The calculations in table 1 rely primarily on the data in The Budget and Economic Outlook: An Update: August 2003 (Congressional Budget Office, 2003). The data for dividing Medicare expenditures between Part A and Part B were taken from the 2003 Medicare Trustees report

Medicare Trustees, Table I.F.1. The measure of the Social Security surplus used in this analysis, which includes the surplus in the disability program, was taken from the 2003 Social Security trustees report.



[1] Dean Baker is a co-director and David Rosnick a research associate at the Center for Economic and Policy Research.

[2] Testimony before the Committee on Banking, Housing, and Urban Affairs, U.S. Senate
February 11, 2003 [http://www.federalreserve.gov/boarddocs/hh/2003/february/testimony.htm].

[3] There are other government trust funds, most importantly the highway trust fund. These have not been included in this analysis both because they are considerably smaller than these other four funds, and also because their legal status is somewhat more ambiguous. For example, Congress has been widening the uses of the highway trust fund, so that the revenue raised for it (primarily through a fuel tax) is not very different from general revenue.

[4] The core budget excludes revenue and spending associated with Social Security, Medicare Part A, government retirement programs and unemployment compensation. Medicare Part B, which is financed primarily from general revenue, is treated separately from the rest of the Medicare program.
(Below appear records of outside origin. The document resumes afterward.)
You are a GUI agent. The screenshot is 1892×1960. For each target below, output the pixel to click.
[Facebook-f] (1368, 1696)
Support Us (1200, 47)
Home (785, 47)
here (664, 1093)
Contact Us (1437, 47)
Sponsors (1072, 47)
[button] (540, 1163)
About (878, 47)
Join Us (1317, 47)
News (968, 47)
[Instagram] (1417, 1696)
It has been left in the budget shown in column B.

[5] Spending on homeland security is counted as defense spending in these calculations.
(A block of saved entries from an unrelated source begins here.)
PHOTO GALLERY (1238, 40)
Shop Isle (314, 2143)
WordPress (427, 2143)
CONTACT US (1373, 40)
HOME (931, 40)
[6] Congressional Budget Office, 2003, Budget and Economic Outlook: Fiscal Years 2004-2013, table 2-1. It is reasonable to believe that the economy can sustain an unemployment rate substantially lower than the 5.2 percent rate assumed by CBO. The unemployment rate was under 5.0 percent for more than four years from July of 1997 to September of 2001and there was no perceptible uptick in the core inflation rate. The unemployment rate averaged 4.0 percent for 2000. The budget situation, as well the general well-being of the work force, would be vastly improved if this target could be achieved again

[7] The estimate of the revenue increase is taken from the Economic and Budget Outlook, Fiscal Years 2004-2013 (Congressional Budget Office, 2003), table 5.2. This table shows estimates that a 1.7 decline in the growth rate would be associated with a $55 (0.505 percent of GDP) billion reduction in tax revenue. This reduction in the growth rate is approximately equal to the amount that would be associated with a 1.0 percentage point increase in the unemployment rate. (The table shows roughly symmetrical projections for an increase in the growth rate.) Based on this estimate, Table 3B assumes that a 0.7 percentage point decline in the unemployment rate would increase tax revenue by an amount equal to 0.35 percent of GDP.

[8] Moynihan and Parsons suggested defaulting on the bonds held by Social Security trust fund in a Wall Street Journal column (6-15-01). Allan Sloan made a similar suggestion in his business section column of the Washington Post (3-25-03; E3).